* Problem requirements *
Once the line with "Instruction: Click the" is found in the entries below, print it and each following line exactly, stopping after the line with "Click the overlapping squares Duplicate icon"; print nothing else.

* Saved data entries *
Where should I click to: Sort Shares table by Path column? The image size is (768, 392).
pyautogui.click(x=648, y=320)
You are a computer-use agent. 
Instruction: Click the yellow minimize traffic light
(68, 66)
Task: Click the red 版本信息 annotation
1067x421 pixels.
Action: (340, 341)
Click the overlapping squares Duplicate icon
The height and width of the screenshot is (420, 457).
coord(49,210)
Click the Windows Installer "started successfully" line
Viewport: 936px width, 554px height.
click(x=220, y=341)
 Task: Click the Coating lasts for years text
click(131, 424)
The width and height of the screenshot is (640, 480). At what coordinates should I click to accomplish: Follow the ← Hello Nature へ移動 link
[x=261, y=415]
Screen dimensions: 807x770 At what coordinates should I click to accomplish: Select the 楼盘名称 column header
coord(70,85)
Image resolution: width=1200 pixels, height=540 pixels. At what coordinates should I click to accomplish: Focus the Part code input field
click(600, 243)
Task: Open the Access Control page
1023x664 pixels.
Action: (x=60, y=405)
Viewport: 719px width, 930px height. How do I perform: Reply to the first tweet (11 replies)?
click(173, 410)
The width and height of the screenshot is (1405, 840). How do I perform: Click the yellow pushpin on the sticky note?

* Output of the exercise *
Instruction: Click the yellow minimize traffic light
(68, 66)
Task: Click the red 版本信息 annotation
1067x421 pixels.
Action: (340, 341)
Click the overlapping squares Duplicate icon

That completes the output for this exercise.